Methods of studying perception range from essentially biological or physiological
approaches, through psychological approaches to the often abstract 'thought-experiments'
of mental philosophy.
The senses
Human perception depends on the senses. The classical five senses are
sight, hearing, smell, taste and touch. Along with these there are at
least four other senses: proprioception (body awareness), equilibrioception
(balance), thermoception (heat) and nociception (pain). Beyond these,
some believe in the existence of other senses such as precognition (or
foretelling) or telepathy (direct communication between human minds/brains
without transmittance through any other medium). While these are controversial,
it is known that animals of other species possess senses that are not
found in humans: for example, some fish can detect electric fields, while
pigeons have been shown to detect magnetic fields and to use them in homing.
History of the study of perception
The subjective nature of perception, and hence of cognition, has attracted
the attention of philosophers since antiquity, for example in the qualia
which have been known since the Sufi thinkers, or in the extreme idealism
of George Berkeley.
Perception is one of the oldest fields within scientific psychology,
and there are correspondingly many theories about its underlying processes.
The oldest quantitative law in psychology is the Weber-Fechner Law, which
quantifies the relationship between the intensity of physical stimuli
and their perceptual effects. It was the study of perception that gave
rise to the Gestalt school of psychology, with its emphasis on holistic
approaches.
Perception and reality
Many cognitive psychologists hold that, as we move about in the world,
we create a model of how the world works. That is, we sense the objective
world, but our sensations map to percepts, and these percepts are provisional,
in the same sense that scientific hypotheses are provisional (cf. in the
scientific method). As we acquire new information, our percepts shift.
Abraham Pais' biography refers to the 'esemplastic' nature of imagination.
In the case of visual perception, some people can actually see the percept
shift in their mind's eye. Others who are not picture thinkers, may not
necessarily perceive the 'shape-shifting' as their world changes. The
'esemplastic' nature has been shown by experiment: an ambiguous image
has multiple interpretations on the perceptual level. Just as one object
can give rise to multiple percepts, so an object may fail to give rise
to any percept at all: if the percept has no grounding in a person's experience,
the person may literally not perceive it.
This confusing ambiguity of perception is exploited in human technologies
such as camouflage, and also in biological mimicry, for example by Peacock
butterflies, whose wings bear eye markings that birds respond to as though
they were the eyes of a dangerous predator.
Cognitive theories of perception assume there is a poverty of stimulus.
This (with reference to perception) is the claim that sensations are,
by themselves, unable to provide a unique description of the world. Sensations
require 'enriching', which is the role of the mental model. A different
type of theory is the perceptual ecology approach of James J. Gibson.

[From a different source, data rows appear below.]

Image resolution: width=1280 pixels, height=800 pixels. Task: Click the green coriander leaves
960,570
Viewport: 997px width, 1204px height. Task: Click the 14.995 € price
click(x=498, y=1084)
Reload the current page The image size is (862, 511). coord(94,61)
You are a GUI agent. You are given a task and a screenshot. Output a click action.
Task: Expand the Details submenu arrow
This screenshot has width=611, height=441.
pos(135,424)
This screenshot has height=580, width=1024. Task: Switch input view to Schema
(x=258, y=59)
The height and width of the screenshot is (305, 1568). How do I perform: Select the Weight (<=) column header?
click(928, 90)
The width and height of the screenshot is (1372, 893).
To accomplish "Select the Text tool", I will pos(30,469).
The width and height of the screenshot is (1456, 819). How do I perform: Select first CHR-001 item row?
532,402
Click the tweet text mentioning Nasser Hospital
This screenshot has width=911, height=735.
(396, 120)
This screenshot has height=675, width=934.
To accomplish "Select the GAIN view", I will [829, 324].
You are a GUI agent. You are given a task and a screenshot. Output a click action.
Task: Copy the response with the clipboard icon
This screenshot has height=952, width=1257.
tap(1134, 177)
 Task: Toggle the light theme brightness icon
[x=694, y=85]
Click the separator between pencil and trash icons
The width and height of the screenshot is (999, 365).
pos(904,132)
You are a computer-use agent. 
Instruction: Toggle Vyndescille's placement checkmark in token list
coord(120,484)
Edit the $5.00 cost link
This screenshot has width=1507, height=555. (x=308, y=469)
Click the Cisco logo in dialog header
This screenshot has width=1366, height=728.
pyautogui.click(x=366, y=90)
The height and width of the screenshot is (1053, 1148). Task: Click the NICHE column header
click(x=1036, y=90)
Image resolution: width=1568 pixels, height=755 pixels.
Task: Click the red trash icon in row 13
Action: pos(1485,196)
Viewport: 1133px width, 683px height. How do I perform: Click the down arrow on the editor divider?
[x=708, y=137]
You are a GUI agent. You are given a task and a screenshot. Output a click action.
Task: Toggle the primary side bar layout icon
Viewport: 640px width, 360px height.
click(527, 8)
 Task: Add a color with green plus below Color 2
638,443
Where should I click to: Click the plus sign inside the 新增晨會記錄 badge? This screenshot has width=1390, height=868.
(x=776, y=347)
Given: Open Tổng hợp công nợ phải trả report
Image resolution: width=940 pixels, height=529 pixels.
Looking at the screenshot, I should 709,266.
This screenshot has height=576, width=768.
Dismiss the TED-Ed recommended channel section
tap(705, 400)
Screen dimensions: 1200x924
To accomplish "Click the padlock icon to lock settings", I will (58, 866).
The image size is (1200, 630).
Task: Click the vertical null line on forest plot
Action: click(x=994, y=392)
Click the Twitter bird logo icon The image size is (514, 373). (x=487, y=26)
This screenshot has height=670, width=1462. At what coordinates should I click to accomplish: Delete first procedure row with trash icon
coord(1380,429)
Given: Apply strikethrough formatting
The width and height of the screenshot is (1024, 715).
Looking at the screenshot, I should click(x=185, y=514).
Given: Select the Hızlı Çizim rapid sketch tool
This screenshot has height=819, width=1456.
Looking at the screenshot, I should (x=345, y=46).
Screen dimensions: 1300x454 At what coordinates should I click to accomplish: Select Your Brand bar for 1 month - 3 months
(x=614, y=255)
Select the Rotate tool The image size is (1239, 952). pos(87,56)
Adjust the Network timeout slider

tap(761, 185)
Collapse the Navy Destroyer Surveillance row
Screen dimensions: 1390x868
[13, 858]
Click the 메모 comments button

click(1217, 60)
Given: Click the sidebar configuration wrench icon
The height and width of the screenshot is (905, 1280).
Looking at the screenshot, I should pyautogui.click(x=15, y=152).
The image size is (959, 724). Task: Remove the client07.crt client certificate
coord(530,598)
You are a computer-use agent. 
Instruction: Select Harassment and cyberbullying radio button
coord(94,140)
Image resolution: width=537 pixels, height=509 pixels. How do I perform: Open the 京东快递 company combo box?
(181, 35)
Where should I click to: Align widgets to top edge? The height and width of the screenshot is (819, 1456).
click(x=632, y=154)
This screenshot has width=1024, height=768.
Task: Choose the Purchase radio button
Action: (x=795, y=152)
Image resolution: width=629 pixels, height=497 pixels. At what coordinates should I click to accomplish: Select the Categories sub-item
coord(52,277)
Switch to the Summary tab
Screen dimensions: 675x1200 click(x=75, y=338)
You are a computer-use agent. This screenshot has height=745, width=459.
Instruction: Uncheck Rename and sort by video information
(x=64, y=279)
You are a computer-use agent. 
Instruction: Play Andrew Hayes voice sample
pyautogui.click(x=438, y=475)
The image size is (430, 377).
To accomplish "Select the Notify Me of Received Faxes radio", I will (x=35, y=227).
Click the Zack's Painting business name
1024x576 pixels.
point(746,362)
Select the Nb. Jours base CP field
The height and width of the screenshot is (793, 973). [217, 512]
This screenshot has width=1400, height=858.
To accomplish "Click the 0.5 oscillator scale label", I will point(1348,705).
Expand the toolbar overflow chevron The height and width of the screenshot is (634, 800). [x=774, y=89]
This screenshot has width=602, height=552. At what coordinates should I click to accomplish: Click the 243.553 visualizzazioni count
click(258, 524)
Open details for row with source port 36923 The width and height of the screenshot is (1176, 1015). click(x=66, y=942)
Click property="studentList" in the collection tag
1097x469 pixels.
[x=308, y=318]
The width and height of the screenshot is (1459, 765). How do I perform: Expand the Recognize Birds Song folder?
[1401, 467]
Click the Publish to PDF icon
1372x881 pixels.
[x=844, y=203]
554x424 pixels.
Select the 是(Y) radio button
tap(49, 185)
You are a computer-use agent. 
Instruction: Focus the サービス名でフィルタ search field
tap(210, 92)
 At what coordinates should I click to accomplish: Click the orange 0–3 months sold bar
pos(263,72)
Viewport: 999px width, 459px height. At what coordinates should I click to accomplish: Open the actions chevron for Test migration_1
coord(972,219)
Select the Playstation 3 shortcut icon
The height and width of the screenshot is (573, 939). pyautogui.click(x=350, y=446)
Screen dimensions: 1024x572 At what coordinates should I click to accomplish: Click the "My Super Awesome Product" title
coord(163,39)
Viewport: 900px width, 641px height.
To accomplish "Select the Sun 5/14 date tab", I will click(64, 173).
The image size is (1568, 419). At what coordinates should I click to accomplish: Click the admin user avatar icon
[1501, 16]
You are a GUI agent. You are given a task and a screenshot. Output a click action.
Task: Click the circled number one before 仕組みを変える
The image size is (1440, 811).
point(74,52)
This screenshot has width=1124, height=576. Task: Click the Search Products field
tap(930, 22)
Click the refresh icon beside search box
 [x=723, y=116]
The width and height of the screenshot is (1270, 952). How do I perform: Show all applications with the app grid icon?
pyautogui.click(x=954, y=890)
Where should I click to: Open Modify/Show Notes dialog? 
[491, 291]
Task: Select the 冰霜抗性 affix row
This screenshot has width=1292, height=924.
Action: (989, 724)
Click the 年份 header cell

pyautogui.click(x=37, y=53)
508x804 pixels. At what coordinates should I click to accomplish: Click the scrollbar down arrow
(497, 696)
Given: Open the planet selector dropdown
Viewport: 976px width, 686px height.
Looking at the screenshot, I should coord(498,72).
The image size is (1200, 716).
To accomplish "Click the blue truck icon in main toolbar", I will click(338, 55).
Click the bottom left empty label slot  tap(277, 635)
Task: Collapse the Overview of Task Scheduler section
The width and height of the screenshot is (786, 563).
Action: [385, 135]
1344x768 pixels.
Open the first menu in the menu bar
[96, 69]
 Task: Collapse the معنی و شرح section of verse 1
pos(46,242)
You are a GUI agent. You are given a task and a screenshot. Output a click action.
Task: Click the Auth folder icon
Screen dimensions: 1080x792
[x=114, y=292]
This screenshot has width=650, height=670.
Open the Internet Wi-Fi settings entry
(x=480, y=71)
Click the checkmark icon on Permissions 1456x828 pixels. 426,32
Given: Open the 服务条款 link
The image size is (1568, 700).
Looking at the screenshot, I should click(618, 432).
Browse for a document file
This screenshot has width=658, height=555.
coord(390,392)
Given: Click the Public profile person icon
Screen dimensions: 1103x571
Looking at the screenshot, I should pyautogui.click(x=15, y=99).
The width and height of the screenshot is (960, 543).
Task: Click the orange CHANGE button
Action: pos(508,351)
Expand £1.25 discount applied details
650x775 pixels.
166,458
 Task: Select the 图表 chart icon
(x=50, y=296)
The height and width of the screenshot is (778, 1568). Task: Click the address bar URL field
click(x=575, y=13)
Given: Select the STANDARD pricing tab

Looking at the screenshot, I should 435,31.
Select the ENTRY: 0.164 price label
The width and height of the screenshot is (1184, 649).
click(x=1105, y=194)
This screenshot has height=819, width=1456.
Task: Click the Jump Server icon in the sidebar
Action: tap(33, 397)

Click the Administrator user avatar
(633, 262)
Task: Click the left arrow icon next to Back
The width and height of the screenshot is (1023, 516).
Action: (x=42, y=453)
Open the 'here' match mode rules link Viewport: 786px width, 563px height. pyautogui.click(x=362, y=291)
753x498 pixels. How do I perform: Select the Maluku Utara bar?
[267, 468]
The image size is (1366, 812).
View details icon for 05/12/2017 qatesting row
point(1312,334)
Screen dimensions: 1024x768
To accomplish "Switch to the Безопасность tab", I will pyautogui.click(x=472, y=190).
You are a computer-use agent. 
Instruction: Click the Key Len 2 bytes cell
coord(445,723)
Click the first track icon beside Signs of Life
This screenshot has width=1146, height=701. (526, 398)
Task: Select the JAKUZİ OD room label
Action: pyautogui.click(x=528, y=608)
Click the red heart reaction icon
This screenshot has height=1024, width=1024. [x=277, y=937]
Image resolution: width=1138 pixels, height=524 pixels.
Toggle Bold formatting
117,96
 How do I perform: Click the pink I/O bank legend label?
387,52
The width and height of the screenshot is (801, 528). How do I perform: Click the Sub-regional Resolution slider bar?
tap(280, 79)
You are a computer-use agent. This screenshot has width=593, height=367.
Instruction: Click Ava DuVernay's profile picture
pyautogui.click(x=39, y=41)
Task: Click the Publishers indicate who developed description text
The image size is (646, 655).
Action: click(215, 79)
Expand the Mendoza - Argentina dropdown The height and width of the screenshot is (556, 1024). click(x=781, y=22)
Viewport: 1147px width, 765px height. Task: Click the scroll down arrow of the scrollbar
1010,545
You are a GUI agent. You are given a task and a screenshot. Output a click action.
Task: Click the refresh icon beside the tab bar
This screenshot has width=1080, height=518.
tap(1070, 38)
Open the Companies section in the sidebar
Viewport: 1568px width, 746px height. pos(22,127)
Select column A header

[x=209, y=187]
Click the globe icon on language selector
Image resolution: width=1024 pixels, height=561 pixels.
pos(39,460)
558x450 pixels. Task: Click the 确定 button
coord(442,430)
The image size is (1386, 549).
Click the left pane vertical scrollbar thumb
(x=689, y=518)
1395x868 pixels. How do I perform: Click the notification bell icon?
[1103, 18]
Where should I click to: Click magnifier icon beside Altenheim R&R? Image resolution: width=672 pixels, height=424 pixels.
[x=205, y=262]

Gibson rejected the assumption of a poverty of stimulus by rejecting the
notion that perception is based in sensations. Instead, he investigated
what information is actually presented to the perceptual systems. He (and
the psychologists who work within this paradigm) detailed how the world
could be specified to a mobile, exploring organism via the lawful projection
of information about the world into energy arrays. Specification is a
1:1 mapping of some aspect of the world into a perceptual array; given
such a mapping, no enrichment is required and perception is direct.